Although the initial prognosis was not good, the former England Under-21 international stayed positive in his belief that he would play again. He credits the surgeon who performed his operation and with Hammers' caring medical and sports science staff for his quick recovery.
"I have said that it was a shock when we all realised how serious and how bad it was. It was frightening and I took a while to come to terms with it. But I never accepted that I wouldn't play again and always had in my mind that I would play again.
"I am really lucky. Everyone here - the staff, medical and sports science staff - have been great and I have managed to get back out there. The surgeon did a fantastic job and here I am back playing and enjoying being in this squad.

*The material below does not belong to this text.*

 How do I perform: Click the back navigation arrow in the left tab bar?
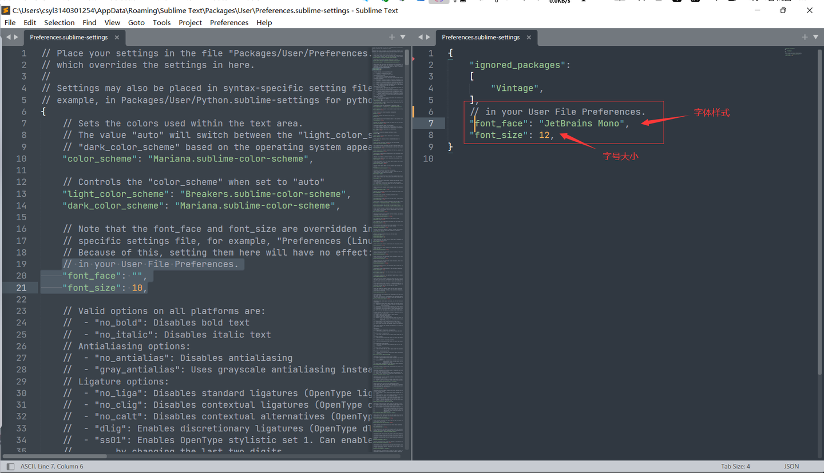click(8, 37)
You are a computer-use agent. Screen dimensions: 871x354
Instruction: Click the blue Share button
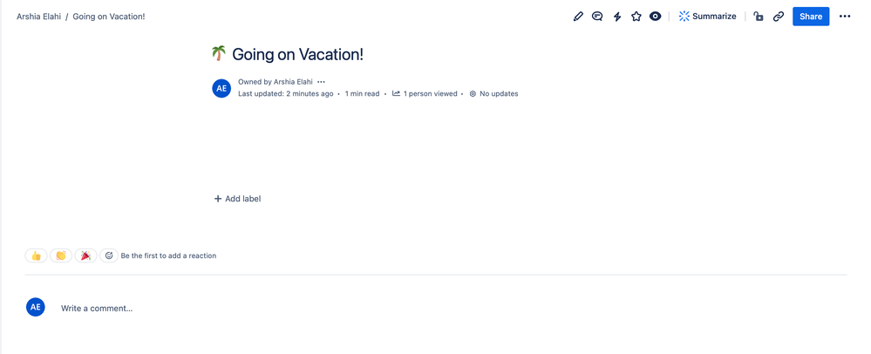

"It was hard being away from the rest of the team for most of that time. It was all about the long-term goal, though, and I knew I had to train on my own and work hard. So when I came back four months early to play against Derby - which was quicker than we expected - it was all worth it.
"But yes it was hard. The lads were doing a fantastic job trying to get us promoted and one of the best things about getting back is not just playing but being part of the team properly again."
During the endless hours and days spent in the Chadwell Heath recovery rooms, O'Neil says he built up a firm bond with the medical staff at West Ham.
"Even to this day I spend a lot of time with them still! I think you get used to it. The ankle will need some managing here and there, but they have all been fantastic here.
"Also, sports science and medicine has moved on so much I think that if I suffered this injury 20 years ago, I would not have been able to come back.
"The gaffer is big on sports science and the role it plays in football and it has certainly played its part with me recovering from this injury."
Such was the injury that O'Neil had to think - albeit temporarily - about what else he could do should the worst happen. Coaching was the realistic choice but there were dreams of being a professional golfer, with O'Neil well-known at West Ham for his skills on the green.
"I did look at coaching. It wouldn't be the same as playing, but I would like to play a part in helping young footballers come through, so I had to look at my badges and all of that to be prepared.
"If I had a choice? It would be golf - I did try and qualify for the Open in the summer, but didn't do as well as I would have liked, but I did it for the experience and enjoyment. But being realistic, it would be coaching.
"Luckily I am still playing and those thoughts can hopefully wait a while yet. I am enjoying being part of this team and hope to be playing my part this season as we look to do as well as we can."